[What to do] Repeat the whole listing exactly as it appears.

--------------------------------------------------

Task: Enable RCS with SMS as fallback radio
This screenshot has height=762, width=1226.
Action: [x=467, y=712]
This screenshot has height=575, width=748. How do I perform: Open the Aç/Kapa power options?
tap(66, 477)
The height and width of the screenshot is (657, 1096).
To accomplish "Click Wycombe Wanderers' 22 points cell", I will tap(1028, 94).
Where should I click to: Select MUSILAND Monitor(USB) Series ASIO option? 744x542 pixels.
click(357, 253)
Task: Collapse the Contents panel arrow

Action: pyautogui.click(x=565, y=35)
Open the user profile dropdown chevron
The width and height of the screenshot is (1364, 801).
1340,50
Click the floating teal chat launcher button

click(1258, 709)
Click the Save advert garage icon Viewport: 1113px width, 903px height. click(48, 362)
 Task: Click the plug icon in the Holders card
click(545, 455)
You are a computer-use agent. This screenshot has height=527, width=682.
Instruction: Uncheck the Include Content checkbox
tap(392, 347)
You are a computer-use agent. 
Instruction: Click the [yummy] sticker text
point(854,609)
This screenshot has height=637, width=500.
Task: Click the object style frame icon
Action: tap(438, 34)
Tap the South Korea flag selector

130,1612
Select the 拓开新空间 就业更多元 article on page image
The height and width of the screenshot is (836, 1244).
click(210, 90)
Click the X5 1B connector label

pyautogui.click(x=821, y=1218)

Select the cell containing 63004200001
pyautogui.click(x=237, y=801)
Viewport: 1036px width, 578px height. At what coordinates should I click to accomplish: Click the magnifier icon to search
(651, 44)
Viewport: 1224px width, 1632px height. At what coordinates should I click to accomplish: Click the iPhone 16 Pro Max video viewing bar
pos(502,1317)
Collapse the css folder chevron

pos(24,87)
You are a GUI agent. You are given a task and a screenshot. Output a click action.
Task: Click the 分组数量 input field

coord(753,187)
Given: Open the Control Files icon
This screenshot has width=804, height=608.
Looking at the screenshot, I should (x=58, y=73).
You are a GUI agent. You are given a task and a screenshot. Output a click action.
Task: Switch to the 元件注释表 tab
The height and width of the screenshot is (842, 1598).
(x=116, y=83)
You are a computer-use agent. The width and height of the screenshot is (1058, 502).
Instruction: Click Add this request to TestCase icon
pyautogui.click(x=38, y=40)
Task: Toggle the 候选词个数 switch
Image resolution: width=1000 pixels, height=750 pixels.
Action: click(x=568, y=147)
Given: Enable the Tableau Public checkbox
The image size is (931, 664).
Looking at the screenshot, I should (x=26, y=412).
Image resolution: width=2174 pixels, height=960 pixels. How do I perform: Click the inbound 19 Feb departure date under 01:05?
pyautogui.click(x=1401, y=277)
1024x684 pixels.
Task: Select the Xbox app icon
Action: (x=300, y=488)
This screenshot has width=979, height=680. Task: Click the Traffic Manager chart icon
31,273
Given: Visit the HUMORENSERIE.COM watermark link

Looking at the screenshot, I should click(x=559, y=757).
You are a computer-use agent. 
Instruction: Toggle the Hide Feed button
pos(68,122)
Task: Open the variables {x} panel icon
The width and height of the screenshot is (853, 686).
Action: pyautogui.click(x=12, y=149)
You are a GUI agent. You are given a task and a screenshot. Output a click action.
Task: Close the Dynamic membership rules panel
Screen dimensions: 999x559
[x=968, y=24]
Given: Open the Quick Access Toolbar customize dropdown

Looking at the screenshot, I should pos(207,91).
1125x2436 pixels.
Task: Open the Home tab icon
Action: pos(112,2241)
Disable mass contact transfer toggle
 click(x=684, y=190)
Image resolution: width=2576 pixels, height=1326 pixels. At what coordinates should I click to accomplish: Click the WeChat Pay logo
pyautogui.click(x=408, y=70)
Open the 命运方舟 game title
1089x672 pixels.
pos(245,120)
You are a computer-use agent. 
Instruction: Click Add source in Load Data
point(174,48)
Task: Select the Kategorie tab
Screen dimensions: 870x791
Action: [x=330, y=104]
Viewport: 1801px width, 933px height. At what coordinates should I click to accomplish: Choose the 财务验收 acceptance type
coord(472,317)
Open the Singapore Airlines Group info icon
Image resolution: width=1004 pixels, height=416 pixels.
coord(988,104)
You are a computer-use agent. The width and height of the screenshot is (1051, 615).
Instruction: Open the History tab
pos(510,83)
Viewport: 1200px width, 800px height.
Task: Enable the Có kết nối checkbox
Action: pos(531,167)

--------------------------------------------------

[Result of this task]
Task: Enable RCS with SMS as fallback radio
This screenshot has height=762, width=1226.
Action: [x=467, y=712]
This screenshot has height=575, width=748. How do I perform: Open the Aç/Kapa power options?
tap(66, 477)
The height and width of the screenshot is (657, 1096).
To accomplish "Click Wycombe Wanderers' 22 points cell", I will tap(1028, 94).
Where should I click to: Select MUSILAND Monitor(USB) Series ASIO option? 744x542 pixels.
click(357, 253)
Task: Collapse the Contents panel arrow

Action: pyautogui.click(x=565, y=35)
Open the user profile dropdown chevron
The width and height of the screenshot is (1364, 801).
1340,50
Click the floating teal chat launcher button

click(1258, 709)
Click the Save advert garage icon Viewport: 1113px width, 903px height. click(48, 362)
 Task: Click the plug icon in the Holders card
click(545, 455)
You are a computer-use agent. This screenshot has height=527, width=682.
Instruction: Uncheck the Include Content checkbox
tap(392, 347)
You are a computer-use agent. 
Instruction: Click the [yummy] sticker text
point(854,609)
This screenshot has height=637, width=500.
Task: Click the object style frame icon
Action: tap(438, 34)
Tap the South Korea flag selector

130,1612
Select the 拓开新空间 就业更多元 article on page image
The height and width of the screenshot is (836, 1244).
click(210, 90)
Click the X5 1B connector label

pyautogui.click(x=821, y=1218)

Select the cell containing 63004200001
pyautogui.click(x=237, y=801)
Viewport: 1036px width, 578px height. At what coordinates should I click to accomplish: Click the magnifier icon to search
(651, 44)
Viewport: 1224px width, 1632px height. At what coordinates should I click to accomplish: Click the iPhone 16 Pro Max video viewing bar
pos(502,1317)
Collapse the css folder chevron

pos(24,87)
You are a GUI agent. You are given a task and a screenshot. Output a click action.
Task: Click the 分组数量 input field

coord(753,187)
Given: Open the Control Files icon
This screenshot has width=804, height=608.
Looking at the screenshot, I should (x=58, y=73).
You are a GUI agent. You are given a task and a screenshot. Output a click action.
Task: Switch to the 元件注释表 tab
The height and width of the screenshot is (842, 1598).
(x=116, y=83)
You are a computer-use agent. The width and height of the screenshot is (1058, 502).
Instruction: Click Add this request to TestCase icon
pyautogui.click(x=38, y=40)
Task: Toggle the 候选词个数 switch
Image resolution: width=1000 pixels, height=750 pixels.
Action: click(x=568, y=147)
Given: Enable the Tableau Public checkbox
The image size is (931, 664).
Looking at the screenshot, I should (x=26, y=412).
Image resolution: width=2174 pixels, height=960 pixels. How do I perform: Click the inbound 19 Feb departure date under 01:05?
pyautogui.click(x=1401, y=277)
1024x684 pixels.
Task: Select the Xbox app icon
Action: (x=300, y=488)
This screenshot has width=979, height=680. Task: Click the Traffic Manager chart icon
31,273
Given: Visit the HUMORENSERIE.COM watermark link

Looking at the screenshot, I should click(x=559, y=757).
You are a computer-use agent. 
Instruction: Toggle the Hide Feed button
pos(68,122)
Task: Open the variables {x} panel icon
The width and height of the screenshot is (853, 686).
Action: pyautogui.click(x=12, y=149)
You are a GUI agent. You are given a task and a screenshot. Output a click action.
Task: Close the Dynamic membership rules panel
Screen dimensions: 999x559
[x=968, y=24]
Given: Open the Quick Access Toolbar customize dropdown

Looking at the screenshot, I should pos(207,91).
1125x2436 pixels.
Task: Open the Home tab icon
Action: pos(112,2241)
Disable mass contact transfer toggle
 click(x=684, y=190)
Image resolution: width=2576 pixels, height=1326 pixels. At what coordinates should I click to accomplish: Click the WeChat Pay logo
pyautogui.click(x=408, y=70)
Open the 命运方舟 game title
1089x672 pixels.
pos(245,120)
You are a computer-use agent. 
Instruction: Click Add source in Load Data
point(174,48)
Task: Select the Kategorie tab
Screen dimensions: 870x791
Action: [x=330, y=104]
Viewport: 1801px width, 933px height. At what coordinates should I click to accomplish: Choose the 财务验收 acceptance type
coord(472,317)
Open the Singapore Airlines Group info icon
Image resolution: width=1004 pixels, height=416 pixels.
coord(988,104)
You are a computer-use agent. The width and height of the screenshot is (1051, 615).
Instruction: Open the History tab
pos(510,83)
Viewport: 1200px width, 800px height.
Task: Enable the Có kết nối checkbox
Action: pos(531,167)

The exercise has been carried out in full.